Temos testemunhado – distraídos, mais do que desamparados – a economia como uma técnica econômica que substituiu sem pressa mas sem descanso a economia como forma de conhecimento de um dos aspectos do social. Isto deu origem a um poder sem controle e a um estilo de vida baseado apenas em juros e cálculos que inevitavelmente rasgou os alicerces do vínculo social.
O elemento emocional e “pré-racional” da vida individual foi erradicado e hoje nos encontramos com raízes cortadas: o deserto cultural, a socialização da cultura, a liquidação de toda a cultura da tradição humanista são apenas alguns dos efeitos mais devastadores do processo de desconstrução e reconstrução do mundo globalizado nos últimos trinta anos.

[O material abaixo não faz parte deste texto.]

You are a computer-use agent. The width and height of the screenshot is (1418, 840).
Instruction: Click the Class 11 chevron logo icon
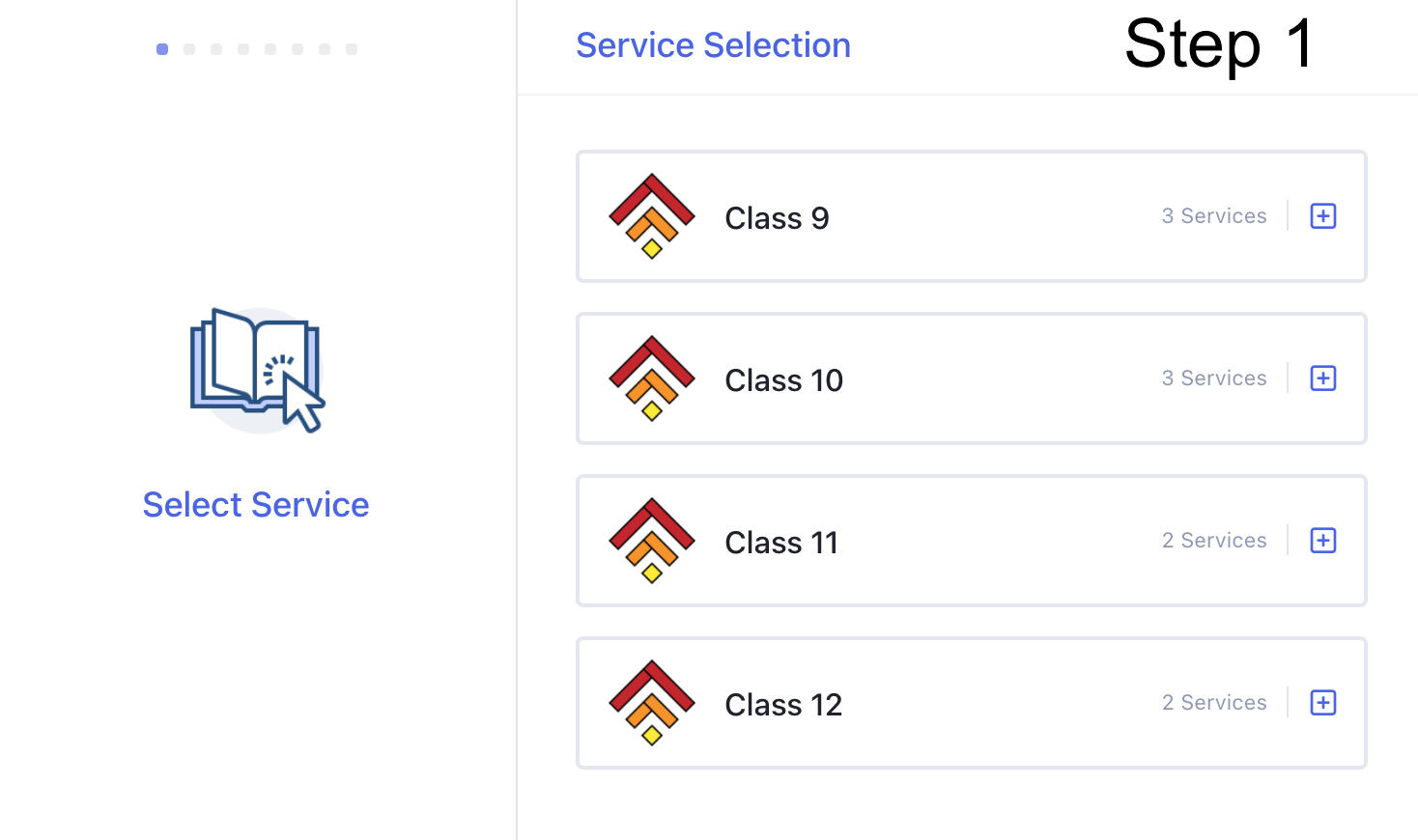click(652, 541)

Hoje mais do que nunca, portanto, precisamos necessariamente de um pensamento forte e alternativo a este esquema coercivamente imposto que saiba recuperar o sentido da nossa história, da história da cultura moderna. Um sentido ligado – como sempre esteve e indissoluvelmente – à libertação dos confins do presente dentro do qual a mentalidade econômica do neoliberalismo globalizante e a racionalidade instrumental nos fecharam. Uma estrada que certamente é ascendente, mas a única a ser tomada e percorrida.